Reputation: 335
When I try to use SimpleImputer to calculate the missing value, I am getting error like TypeError: unhashable type: 'slice'.
Code I used is pasted below. Please help.
import numpy as np
import matplotlib.pyplot as plt
import pandas as pd
# for calculating mean
from sklearn.impute import SimpleImputer
# Read data from the csv file
dataset = pd.read_csv('Data.csv')
#independant vector
independant_matrix = dataset.iloc[:, :-1] # [rows, columns] all the rows, all the columns except the last one.
#depandent matrix, just get the last column. but all rows.

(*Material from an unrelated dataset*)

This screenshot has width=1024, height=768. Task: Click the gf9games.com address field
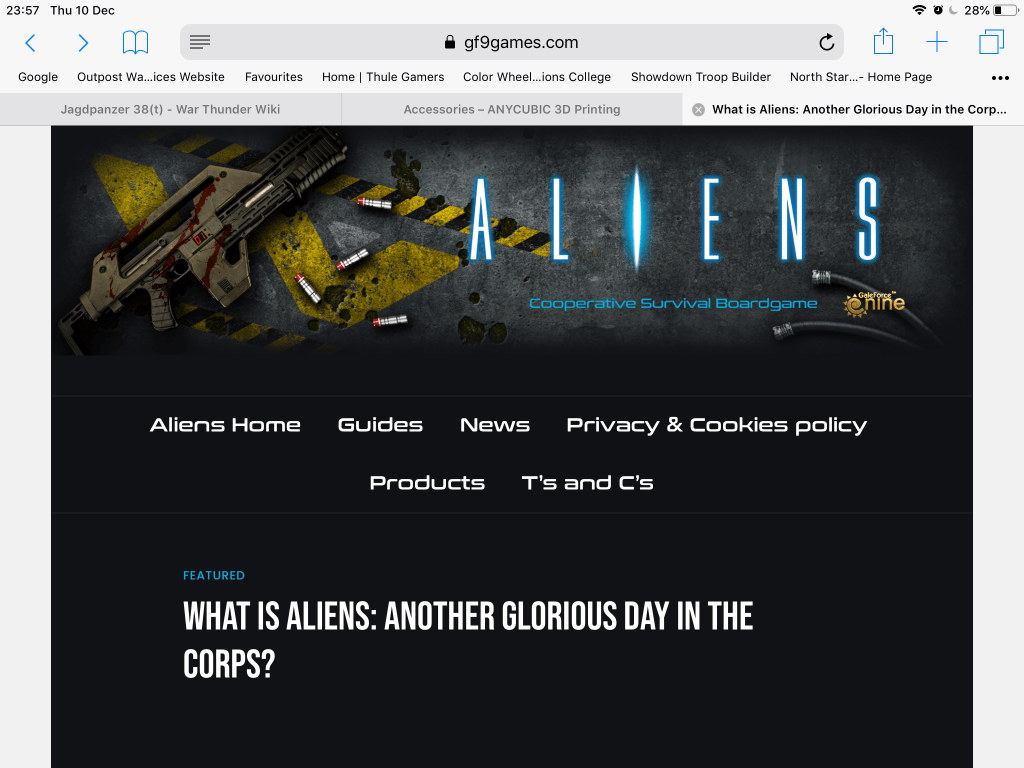pos(512,42)
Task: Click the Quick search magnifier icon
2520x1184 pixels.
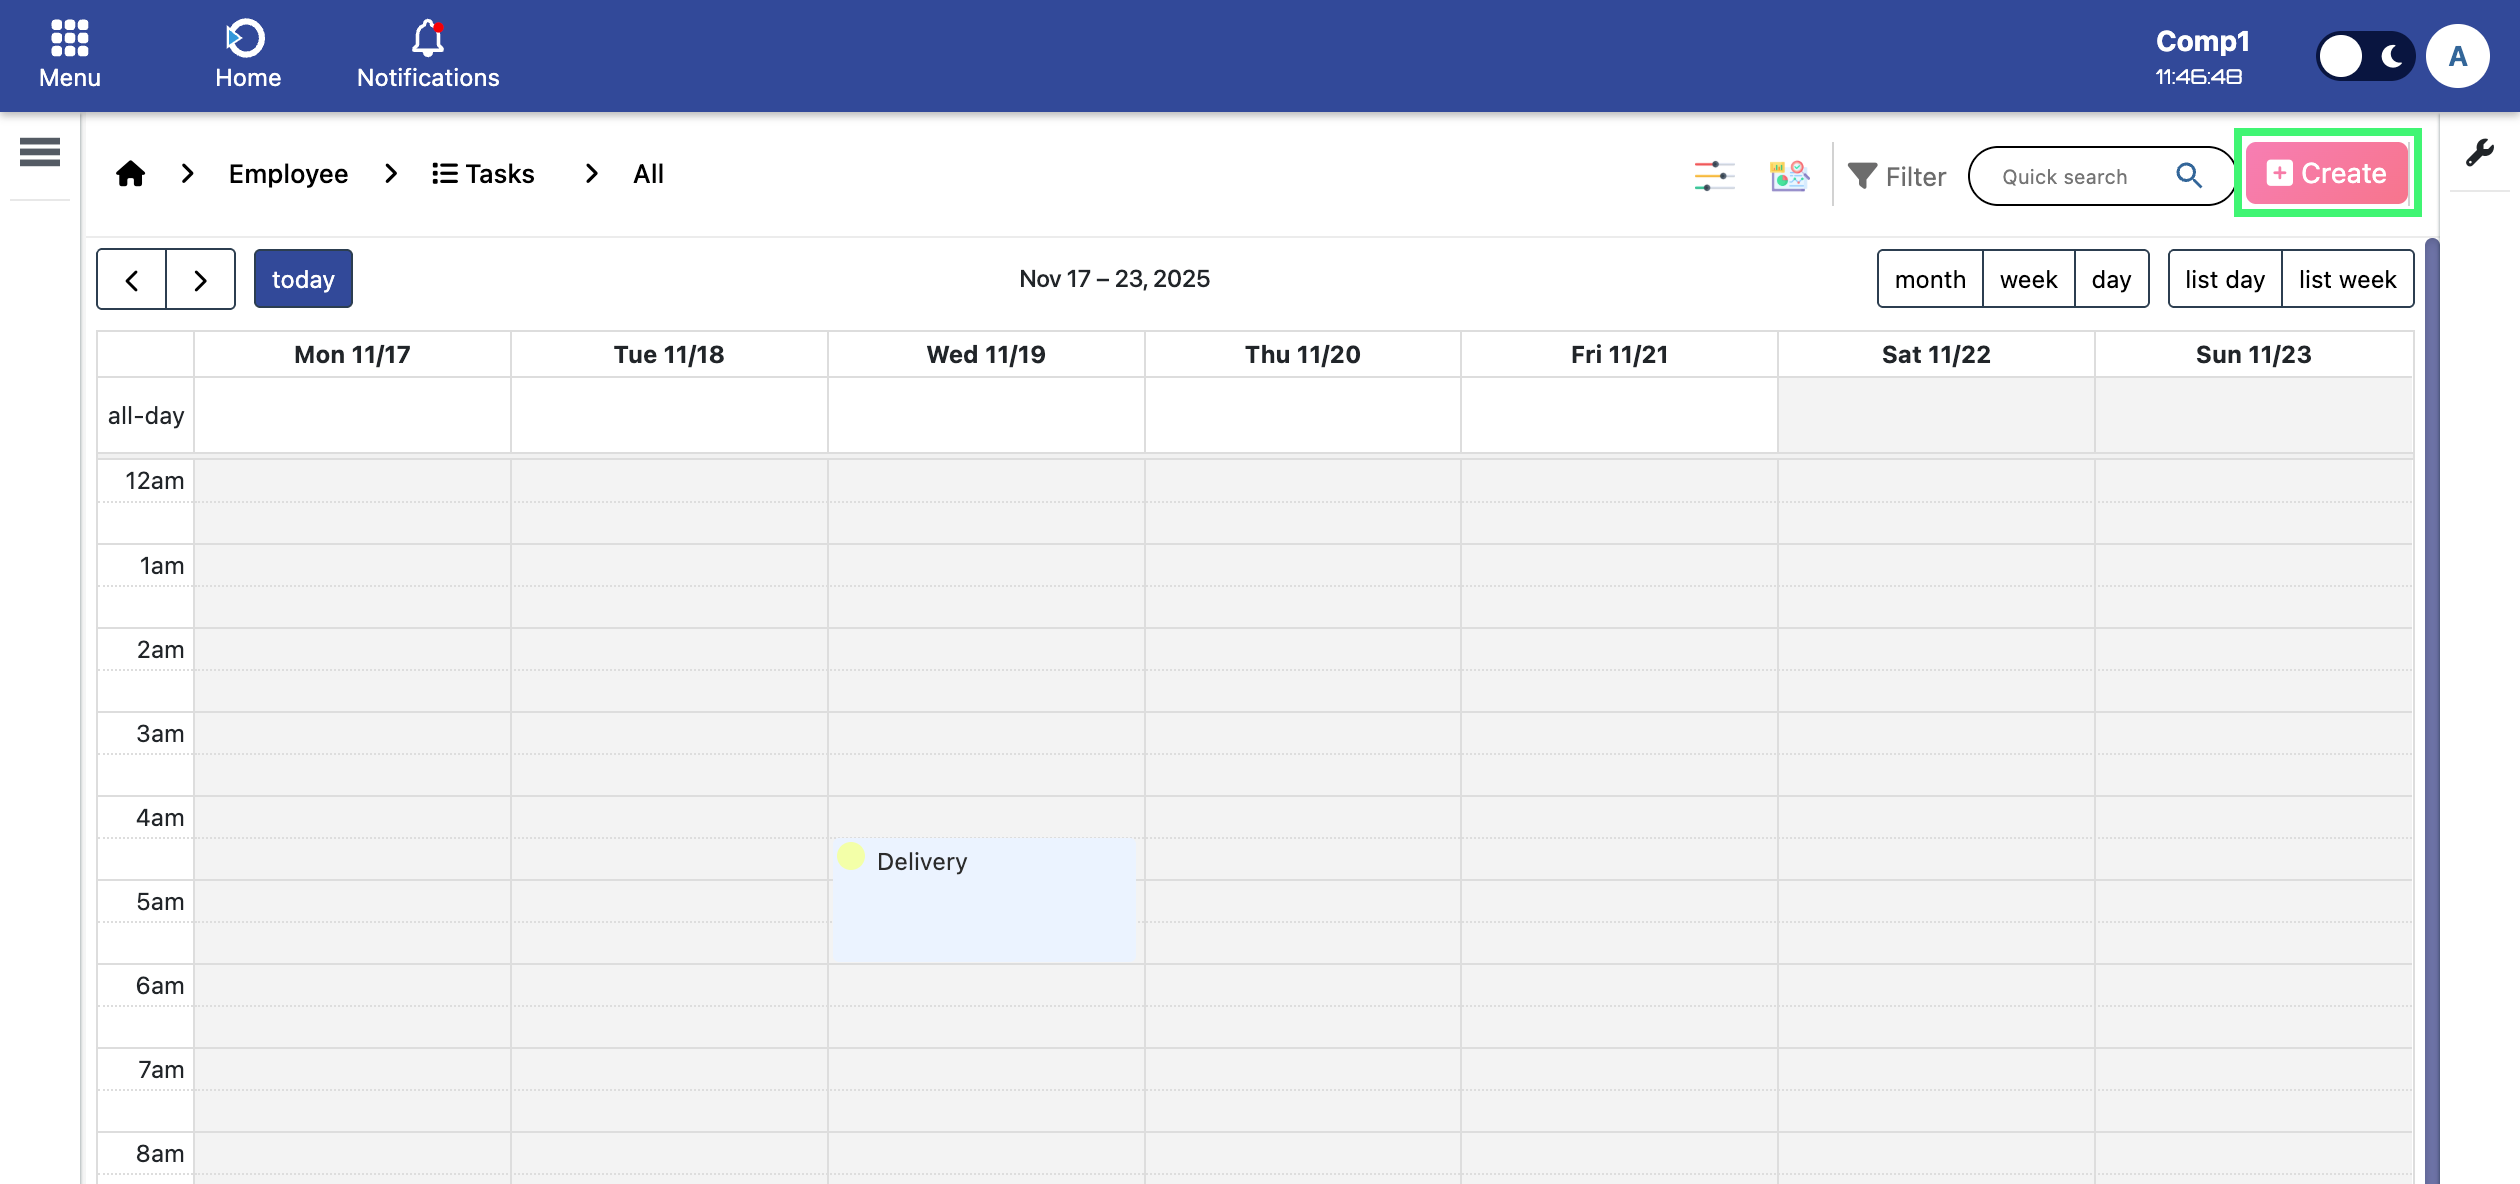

depandent_matrix = dataset.iloc[:, 3] # all the rows and 4th column. index strts at 0.
# take mean of values as the missing data
imputer = SimpleImputer(missing_values = 'NaN', strategy = 'mean')
# upper bound is excluded :(
imputer.fit(independant_matrix[:, 1:3])
independant_matrix[:, 1:3] = imputer.transform(independant_matrix[:, 1:3])
Upvotes: 0
Views: 807
Reputation: 67
independant_matrix is a Dataframe and can't be accessed via slice terminology like independant_matrix[:, 1:3]. You must use iloc indexer(https://pandas.pydata.org/pandas-docs/stable/reference/api/pandas.DataFrame.iloc.html#pandas.DataFrame.iloc)
#You must change like this
imputer.fit(independant_matrix.iloc[:, 1:3])
Upvotes: 1